Print the listing exactly, but only as far as the line containing "1447x1147 pixels.". The first line and that line are both included.

Start of DATA IN THIS EXERCISE

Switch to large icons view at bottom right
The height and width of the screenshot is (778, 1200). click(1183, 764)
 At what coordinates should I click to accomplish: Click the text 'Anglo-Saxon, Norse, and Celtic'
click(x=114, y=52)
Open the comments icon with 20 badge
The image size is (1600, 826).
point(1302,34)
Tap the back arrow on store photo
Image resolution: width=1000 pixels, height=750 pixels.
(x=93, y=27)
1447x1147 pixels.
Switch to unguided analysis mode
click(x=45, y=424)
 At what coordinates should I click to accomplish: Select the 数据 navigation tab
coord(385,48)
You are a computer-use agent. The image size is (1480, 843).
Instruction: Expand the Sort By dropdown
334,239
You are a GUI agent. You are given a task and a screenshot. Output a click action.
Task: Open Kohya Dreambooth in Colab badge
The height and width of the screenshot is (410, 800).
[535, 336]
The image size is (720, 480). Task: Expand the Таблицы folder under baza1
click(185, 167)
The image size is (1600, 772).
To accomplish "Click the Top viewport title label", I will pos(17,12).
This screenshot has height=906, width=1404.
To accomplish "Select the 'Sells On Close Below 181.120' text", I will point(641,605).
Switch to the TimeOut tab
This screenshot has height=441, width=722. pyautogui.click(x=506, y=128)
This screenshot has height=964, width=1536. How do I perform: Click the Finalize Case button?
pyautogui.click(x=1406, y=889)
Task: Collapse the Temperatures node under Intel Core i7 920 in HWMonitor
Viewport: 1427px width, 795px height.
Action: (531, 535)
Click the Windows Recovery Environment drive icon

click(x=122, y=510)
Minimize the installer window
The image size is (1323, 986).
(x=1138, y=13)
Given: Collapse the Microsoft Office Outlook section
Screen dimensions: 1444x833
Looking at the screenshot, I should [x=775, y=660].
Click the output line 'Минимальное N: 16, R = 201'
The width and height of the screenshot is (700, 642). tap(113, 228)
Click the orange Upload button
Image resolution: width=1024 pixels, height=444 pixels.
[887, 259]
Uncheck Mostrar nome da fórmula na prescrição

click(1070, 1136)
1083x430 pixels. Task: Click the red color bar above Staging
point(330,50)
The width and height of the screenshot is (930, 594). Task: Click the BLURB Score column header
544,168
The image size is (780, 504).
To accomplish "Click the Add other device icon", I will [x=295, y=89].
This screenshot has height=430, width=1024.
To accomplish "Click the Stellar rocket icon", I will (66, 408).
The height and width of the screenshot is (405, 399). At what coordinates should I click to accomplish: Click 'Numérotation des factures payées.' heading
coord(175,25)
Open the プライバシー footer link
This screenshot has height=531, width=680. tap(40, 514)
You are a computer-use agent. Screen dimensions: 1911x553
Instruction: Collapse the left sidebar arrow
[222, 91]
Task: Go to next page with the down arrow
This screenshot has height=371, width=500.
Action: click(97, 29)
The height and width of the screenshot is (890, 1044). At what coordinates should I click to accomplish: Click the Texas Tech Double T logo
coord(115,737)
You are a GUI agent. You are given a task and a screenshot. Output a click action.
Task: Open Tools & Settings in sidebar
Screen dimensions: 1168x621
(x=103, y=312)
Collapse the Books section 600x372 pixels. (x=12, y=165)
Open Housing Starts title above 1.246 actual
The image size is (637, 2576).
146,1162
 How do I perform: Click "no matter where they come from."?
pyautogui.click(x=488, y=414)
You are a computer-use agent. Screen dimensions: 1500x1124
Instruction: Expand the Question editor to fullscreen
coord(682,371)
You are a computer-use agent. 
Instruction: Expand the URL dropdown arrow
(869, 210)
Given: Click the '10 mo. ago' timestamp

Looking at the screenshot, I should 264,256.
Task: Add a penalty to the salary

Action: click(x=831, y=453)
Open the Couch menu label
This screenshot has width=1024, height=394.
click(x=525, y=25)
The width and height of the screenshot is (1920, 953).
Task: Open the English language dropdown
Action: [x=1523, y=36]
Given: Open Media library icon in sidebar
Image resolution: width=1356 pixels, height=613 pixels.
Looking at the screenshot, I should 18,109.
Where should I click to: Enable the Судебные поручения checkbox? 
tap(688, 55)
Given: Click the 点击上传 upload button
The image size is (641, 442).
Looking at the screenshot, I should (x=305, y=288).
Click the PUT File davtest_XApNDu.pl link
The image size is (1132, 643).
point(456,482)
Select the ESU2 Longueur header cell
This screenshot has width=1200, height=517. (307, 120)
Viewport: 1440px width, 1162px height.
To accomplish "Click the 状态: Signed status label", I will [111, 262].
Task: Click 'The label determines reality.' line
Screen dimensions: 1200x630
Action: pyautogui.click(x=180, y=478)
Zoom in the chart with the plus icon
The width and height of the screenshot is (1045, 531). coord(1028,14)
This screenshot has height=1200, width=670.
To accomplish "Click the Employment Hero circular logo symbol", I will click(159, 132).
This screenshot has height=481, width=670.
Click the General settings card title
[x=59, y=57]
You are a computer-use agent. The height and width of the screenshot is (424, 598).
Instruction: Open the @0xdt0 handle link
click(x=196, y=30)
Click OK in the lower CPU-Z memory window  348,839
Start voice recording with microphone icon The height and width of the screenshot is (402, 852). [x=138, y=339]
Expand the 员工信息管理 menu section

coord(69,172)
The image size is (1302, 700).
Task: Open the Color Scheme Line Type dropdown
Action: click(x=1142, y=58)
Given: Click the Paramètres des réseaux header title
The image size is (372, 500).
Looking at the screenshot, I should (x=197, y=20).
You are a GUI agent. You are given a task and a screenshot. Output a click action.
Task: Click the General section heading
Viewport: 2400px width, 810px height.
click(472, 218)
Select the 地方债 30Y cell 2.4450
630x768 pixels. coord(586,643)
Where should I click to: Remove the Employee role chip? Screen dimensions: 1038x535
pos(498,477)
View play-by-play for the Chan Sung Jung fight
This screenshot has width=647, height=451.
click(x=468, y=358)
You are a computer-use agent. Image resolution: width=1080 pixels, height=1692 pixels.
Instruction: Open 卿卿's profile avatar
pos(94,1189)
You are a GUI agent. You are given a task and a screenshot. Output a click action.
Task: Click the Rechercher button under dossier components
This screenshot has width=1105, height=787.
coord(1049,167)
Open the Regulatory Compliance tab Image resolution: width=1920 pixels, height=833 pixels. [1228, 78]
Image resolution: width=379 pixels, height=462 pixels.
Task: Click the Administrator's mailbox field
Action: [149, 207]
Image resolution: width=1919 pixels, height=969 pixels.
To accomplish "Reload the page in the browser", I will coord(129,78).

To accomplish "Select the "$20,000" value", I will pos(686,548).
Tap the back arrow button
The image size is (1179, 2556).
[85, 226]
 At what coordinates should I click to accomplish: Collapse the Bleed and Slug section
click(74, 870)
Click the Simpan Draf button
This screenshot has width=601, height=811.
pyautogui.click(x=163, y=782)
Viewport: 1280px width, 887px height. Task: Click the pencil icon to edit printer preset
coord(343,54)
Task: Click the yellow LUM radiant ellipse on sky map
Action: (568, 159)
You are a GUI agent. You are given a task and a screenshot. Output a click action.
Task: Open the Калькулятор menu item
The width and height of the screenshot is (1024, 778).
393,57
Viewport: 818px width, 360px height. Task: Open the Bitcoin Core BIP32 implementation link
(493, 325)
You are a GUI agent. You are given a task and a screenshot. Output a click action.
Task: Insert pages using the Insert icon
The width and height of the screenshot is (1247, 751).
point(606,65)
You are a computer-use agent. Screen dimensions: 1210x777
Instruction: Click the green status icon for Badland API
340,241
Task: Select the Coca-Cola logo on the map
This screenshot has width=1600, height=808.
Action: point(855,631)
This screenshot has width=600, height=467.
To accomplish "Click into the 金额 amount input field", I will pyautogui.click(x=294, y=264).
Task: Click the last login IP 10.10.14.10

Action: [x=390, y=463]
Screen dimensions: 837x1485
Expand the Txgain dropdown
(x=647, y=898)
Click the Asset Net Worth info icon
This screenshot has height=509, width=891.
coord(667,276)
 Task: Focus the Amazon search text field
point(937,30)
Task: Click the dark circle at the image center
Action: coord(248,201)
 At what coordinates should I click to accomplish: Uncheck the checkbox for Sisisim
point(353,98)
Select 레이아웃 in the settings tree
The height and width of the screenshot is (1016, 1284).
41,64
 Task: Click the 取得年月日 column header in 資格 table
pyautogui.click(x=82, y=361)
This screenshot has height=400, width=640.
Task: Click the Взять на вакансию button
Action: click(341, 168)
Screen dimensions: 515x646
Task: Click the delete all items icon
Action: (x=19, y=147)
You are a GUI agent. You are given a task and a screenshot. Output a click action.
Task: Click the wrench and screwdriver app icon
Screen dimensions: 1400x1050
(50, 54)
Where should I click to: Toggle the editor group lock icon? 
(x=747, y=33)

End of DATA IN THIS EXERCISE

EXPECTED ANSWER ▸
Switch to large icons view at bottom right
The height and width of the screenshot is (778, 1200). click(1183, 764)
 At what coordinates should I click to accomplish: Click the text 'Anglo-Saxon, Norse, and Celtic'
click(x=114, y=52)
Open the comments icon with 20 badge
The image size is (1600, 826).
point(1302,34)
Tap the back arrow on store photo
Image resolution: width=1000 pixels, height=750 pixels.
(x=93, y=27)
1447x1147 pixels.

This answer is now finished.